Whether you like it or not, like Sky’s Grand Slam Sunday or the NFL’s Monday Night Football, the Indian Premier League is here to stay. There may be some teething trouble – you really don’t want the floodlights going off for half an hour at the most famous of your eight venues – but a spectacular opening ceremony and capacity crowds at nearly every venue suggest that Indian cricket fans will embrace the club culture after all. The galaxy of luminaries that Lalit Modi envisaged is certainly shining bright, with the likes of Michael Hussey, Brendon McCullum, Virender Sehwag, Shane Warne and Glenn McGrath taking turns to sprinkle the audience with stardust.
The challenge that confronts the game’s administrators now is a 13th Labour of Hercules. Unlike Modi, many of them are fossils who would have been at home in Lord Hawke’s times. But for better or worse, they have now ensured that international cricket doesn’t become secondary and second rate, like international football outside of the World Cup and continental championships. It seems an onerous task, given how the world, and especially India, has embraced Twenty20, but it can be done.
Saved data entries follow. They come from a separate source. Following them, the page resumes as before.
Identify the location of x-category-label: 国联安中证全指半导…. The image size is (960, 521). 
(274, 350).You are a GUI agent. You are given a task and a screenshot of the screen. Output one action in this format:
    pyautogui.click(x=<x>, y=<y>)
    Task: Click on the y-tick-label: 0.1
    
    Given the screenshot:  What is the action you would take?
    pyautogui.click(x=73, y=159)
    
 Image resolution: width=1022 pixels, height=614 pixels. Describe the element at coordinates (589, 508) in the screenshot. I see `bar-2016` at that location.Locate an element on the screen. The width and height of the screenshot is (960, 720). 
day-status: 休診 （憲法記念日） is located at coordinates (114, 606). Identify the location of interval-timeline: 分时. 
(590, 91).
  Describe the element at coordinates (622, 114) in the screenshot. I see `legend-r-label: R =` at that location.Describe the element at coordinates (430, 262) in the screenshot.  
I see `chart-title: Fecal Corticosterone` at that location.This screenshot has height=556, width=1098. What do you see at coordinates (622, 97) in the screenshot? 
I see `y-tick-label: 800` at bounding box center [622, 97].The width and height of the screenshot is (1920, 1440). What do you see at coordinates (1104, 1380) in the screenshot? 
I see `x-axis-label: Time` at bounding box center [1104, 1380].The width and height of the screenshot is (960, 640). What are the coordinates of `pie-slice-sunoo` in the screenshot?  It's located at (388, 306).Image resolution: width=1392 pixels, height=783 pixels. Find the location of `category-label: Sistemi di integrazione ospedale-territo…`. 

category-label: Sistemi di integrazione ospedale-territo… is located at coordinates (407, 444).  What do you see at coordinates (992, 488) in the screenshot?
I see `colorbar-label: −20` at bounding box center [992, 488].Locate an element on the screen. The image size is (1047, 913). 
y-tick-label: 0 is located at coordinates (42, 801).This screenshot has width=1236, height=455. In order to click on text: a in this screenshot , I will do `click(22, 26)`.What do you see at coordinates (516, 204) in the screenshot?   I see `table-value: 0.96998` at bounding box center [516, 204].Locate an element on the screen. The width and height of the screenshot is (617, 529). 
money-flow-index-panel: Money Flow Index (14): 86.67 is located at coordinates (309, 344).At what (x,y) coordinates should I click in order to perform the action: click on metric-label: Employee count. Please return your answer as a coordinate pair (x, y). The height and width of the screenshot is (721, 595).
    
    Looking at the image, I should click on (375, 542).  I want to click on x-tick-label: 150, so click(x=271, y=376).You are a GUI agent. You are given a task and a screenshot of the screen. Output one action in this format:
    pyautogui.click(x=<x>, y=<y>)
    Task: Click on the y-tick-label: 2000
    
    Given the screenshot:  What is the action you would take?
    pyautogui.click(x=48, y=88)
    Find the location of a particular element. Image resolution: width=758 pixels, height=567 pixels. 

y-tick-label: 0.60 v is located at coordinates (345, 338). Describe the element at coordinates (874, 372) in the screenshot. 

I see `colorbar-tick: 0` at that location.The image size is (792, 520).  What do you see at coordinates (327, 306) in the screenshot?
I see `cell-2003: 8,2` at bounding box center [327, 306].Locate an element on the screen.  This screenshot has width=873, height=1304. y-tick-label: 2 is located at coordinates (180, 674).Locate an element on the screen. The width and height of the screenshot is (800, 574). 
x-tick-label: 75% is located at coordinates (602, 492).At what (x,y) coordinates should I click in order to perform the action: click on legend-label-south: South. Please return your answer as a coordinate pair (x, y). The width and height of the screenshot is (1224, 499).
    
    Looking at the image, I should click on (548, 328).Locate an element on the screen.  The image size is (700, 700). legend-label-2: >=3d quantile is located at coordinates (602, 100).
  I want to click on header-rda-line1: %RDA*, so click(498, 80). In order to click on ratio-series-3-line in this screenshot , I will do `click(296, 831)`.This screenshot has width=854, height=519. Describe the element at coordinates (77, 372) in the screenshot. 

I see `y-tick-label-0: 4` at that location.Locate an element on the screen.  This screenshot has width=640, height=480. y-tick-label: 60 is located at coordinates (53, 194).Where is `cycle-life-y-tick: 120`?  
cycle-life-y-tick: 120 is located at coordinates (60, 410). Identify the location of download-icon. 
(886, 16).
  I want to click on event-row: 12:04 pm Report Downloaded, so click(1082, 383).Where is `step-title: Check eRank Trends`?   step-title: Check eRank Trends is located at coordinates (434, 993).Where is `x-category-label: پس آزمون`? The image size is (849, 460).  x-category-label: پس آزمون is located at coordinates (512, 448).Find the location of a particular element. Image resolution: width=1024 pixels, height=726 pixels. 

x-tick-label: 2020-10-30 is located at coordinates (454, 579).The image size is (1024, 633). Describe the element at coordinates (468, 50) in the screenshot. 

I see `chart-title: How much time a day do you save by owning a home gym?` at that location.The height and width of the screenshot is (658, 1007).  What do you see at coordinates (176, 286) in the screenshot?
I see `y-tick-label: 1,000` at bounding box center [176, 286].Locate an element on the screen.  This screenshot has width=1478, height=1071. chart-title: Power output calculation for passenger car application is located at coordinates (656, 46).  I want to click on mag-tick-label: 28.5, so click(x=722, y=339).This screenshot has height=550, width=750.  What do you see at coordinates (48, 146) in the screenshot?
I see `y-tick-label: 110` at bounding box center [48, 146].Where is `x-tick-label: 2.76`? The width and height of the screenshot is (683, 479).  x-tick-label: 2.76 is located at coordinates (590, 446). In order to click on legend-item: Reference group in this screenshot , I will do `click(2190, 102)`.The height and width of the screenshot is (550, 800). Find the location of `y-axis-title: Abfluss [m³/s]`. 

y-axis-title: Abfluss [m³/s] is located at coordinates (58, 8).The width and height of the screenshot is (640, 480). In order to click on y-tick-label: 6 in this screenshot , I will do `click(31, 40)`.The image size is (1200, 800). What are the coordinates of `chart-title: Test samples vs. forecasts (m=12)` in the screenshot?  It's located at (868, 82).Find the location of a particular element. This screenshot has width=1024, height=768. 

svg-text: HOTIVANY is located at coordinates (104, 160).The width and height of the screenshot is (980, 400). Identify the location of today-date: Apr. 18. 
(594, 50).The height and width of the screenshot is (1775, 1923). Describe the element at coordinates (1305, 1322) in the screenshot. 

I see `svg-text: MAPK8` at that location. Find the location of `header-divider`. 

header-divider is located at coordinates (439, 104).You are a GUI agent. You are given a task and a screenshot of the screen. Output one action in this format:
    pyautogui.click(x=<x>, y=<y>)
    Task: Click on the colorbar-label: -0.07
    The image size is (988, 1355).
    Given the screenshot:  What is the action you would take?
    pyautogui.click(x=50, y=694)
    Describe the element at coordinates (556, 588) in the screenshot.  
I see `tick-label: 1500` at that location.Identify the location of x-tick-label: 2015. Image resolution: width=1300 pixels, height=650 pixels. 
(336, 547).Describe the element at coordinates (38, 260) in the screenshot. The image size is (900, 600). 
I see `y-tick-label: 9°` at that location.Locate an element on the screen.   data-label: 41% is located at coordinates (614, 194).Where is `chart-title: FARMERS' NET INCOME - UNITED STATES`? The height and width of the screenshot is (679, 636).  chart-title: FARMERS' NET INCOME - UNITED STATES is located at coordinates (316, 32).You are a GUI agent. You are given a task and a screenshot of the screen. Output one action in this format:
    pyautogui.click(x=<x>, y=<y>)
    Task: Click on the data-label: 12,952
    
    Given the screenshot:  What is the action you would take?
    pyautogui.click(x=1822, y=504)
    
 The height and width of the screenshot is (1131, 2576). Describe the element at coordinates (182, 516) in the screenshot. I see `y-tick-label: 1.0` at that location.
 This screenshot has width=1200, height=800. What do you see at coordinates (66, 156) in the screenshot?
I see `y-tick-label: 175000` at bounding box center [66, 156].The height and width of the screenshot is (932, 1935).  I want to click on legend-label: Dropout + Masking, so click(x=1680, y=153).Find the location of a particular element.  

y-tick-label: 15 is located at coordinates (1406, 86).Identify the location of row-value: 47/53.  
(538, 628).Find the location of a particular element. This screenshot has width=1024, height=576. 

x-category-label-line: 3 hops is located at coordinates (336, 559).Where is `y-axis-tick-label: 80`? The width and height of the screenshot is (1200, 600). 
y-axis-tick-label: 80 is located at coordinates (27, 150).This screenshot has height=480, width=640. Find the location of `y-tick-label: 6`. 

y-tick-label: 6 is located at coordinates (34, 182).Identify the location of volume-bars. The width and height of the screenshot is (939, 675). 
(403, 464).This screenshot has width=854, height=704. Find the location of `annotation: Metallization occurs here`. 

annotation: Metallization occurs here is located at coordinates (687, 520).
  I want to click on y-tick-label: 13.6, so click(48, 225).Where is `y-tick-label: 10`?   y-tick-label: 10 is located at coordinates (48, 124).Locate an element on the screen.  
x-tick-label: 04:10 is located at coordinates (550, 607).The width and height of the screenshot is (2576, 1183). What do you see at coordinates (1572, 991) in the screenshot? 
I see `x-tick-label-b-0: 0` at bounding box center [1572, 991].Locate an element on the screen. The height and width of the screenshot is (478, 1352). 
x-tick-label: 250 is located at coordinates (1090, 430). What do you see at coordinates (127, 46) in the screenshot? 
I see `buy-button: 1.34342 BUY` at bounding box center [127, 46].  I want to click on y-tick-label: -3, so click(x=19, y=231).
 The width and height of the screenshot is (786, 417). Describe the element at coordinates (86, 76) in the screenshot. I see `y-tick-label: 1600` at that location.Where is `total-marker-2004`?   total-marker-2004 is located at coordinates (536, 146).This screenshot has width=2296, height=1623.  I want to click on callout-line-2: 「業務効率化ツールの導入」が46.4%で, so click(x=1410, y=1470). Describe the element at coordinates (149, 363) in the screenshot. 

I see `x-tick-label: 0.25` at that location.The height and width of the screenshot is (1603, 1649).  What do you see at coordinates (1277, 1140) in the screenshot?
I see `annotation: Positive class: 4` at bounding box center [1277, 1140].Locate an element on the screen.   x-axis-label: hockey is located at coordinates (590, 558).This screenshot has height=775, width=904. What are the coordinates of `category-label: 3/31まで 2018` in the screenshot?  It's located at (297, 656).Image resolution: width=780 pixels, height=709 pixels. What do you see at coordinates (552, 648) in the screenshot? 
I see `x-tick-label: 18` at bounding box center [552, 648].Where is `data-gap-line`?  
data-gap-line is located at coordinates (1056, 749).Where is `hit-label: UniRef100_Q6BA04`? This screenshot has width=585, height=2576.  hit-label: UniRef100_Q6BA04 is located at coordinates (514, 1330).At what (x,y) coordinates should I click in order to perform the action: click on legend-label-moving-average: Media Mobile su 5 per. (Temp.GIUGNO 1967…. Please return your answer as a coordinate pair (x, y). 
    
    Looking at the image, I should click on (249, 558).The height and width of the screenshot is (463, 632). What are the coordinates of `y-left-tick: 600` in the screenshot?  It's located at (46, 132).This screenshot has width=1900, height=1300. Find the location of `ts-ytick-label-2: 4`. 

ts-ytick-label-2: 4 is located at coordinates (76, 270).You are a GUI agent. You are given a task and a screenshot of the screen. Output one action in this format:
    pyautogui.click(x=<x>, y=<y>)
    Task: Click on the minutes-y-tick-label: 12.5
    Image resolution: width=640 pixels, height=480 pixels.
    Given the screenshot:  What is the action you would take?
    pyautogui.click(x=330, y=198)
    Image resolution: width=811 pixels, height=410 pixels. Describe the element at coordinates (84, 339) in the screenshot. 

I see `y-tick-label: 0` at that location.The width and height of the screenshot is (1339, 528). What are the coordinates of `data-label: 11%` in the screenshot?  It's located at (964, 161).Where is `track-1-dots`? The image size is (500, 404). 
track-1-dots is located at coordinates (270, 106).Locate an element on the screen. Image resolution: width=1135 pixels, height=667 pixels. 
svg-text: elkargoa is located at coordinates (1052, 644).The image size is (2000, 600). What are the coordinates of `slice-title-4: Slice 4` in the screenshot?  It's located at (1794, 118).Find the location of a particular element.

To begin with, a window for the IPL can’t come soon enough. Forget the Future Tours Programme, forget the county championship, forget every other competition where the jingle-jangle of money isn’t following you. If the ECB and other boards don’t fall into line, the likes of Kevin Pietersen will simply go ahead and do their own thing. In a free-market world, you wouldn’t blame him either, not when he can make more than his annual contract for six weeks of calculated slogging.